- Born: Thomas Matthew Lopez 1965 (age 60–61) Cleveland, Ohio, USA
- Occupation: Composer
- Website: http://www.firstwavemusic.com/thl/

= Tom Lopez =

American composer of electronic music (born 1965)

Tom Lopez is an American composer of electronic music. Lopez is best known for his extensive history with the TIMARA Labs at the Oberlin Conservatory of Music, where he serves as professor and department chair.

Lopez graduated from Oberlin College in 1989 with a BA, received an MFA from California Institute of the Arts in 1993, and his DMA from the University of Texas, Austin in 2000.

Lopez has received awards from the National Endowment for the Arts, the Aaron Copland Fund, the Mid-America Arts Alliance, the Betty Freeman Foundation, the Knight Foundation, the Disney Foundation, Meet the Composer, the American Society of Composers, Authors and Publishers (ASCAP) and a Fulbright Fellowship as composer-in-residence at the Centre International de Recherche Musical (CIRM). He has appeared at festivals and conferences around the world as a guest lecturer and composer.
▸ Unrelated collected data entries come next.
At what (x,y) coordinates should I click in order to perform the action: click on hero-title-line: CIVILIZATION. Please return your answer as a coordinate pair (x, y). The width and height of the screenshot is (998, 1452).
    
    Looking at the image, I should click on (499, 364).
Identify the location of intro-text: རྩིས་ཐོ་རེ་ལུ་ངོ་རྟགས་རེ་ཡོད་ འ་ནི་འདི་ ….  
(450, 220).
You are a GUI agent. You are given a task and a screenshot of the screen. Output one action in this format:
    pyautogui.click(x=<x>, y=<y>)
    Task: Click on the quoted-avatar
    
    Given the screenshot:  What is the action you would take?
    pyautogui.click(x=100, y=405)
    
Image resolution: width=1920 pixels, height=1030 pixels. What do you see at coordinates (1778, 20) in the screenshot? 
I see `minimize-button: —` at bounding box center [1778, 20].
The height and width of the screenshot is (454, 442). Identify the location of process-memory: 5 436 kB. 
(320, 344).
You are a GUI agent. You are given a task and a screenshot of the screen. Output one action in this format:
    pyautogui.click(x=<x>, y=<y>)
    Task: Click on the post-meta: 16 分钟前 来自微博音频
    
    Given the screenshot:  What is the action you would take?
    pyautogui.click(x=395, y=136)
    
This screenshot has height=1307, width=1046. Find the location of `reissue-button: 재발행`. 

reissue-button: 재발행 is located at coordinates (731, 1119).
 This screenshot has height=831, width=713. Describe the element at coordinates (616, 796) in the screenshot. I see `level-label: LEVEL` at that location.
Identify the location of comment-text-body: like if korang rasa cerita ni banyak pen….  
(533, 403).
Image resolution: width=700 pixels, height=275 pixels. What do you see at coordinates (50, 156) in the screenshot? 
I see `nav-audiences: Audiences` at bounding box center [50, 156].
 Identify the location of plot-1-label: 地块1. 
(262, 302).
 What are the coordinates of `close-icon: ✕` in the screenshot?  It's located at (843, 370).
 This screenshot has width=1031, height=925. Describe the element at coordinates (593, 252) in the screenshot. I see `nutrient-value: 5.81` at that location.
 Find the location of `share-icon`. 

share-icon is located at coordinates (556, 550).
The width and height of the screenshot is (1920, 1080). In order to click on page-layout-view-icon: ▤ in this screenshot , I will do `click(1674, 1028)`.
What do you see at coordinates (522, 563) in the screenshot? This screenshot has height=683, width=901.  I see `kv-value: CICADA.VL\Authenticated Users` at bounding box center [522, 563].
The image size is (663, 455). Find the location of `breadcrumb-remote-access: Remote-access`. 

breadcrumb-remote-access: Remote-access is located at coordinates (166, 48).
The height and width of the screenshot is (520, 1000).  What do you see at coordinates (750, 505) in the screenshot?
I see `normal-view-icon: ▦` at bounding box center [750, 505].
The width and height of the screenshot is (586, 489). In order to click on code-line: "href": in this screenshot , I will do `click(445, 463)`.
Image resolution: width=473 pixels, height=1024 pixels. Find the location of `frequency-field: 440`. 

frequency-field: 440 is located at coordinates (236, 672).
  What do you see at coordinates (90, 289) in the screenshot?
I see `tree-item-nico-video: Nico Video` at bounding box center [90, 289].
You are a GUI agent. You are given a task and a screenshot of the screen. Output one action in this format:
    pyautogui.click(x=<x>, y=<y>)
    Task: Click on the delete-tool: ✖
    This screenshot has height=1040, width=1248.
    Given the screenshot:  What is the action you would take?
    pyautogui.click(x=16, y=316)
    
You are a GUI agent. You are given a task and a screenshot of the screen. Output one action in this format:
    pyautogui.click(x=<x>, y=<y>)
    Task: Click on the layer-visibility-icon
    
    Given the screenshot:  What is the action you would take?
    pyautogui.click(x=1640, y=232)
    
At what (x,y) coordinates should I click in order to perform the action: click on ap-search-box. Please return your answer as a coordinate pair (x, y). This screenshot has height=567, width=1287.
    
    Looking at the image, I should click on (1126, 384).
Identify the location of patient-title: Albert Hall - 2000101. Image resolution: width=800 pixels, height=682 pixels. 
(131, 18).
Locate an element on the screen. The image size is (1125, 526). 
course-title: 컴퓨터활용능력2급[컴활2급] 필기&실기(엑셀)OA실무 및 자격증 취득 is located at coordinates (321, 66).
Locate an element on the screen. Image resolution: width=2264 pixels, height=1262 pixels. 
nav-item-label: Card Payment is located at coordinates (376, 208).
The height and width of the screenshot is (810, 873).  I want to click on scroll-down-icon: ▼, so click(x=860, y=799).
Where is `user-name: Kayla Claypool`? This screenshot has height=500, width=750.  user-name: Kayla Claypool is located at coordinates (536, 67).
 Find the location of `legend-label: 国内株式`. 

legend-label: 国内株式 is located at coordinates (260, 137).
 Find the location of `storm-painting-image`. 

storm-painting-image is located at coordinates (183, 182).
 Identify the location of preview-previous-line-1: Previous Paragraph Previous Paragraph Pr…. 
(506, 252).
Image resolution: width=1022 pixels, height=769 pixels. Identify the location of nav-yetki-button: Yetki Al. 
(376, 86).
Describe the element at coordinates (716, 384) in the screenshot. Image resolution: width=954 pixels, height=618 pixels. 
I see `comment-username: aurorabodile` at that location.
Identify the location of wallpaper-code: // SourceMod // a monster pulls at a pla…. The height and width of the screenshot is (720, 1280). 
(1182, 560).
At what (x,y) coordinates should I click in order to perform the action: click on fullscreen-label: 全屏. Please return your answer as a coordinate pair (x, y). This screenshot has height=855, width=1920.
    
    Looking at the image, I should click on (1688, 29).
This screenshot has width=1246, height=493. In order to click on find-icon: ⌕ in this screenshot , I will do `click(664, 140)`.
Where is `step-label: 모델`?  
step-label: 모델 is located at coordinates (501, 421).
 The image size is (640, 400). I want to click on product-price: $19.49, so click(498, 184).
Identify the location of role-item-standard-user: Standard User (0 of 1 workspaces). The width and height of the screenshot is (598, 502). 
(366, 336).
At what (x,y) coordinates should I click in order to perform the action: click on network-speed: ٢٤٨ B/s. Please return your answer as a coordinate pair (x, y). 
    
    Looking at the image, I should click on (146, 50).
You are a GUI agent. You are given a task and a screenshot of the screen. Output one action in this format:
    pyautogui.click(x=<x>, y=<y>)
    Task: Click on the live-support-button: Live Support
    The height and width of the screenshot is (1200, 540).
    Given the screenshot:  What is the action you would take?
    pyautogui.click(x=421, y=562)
He serves on the board of directors of the Living Music Foundation and the Society for Electro-Acoustic Music in the United States (SEAMUS).

Tom Lopez currently teaches at the Oberlin College Conservatory of Music and serves as chair of TIMARA (Technology in Music and Related Arts), a program established in 1967. TIMARA was the first-ever electronic music program at a music conservatory.

He is the former Director of the Computer Music Program at The Walden School.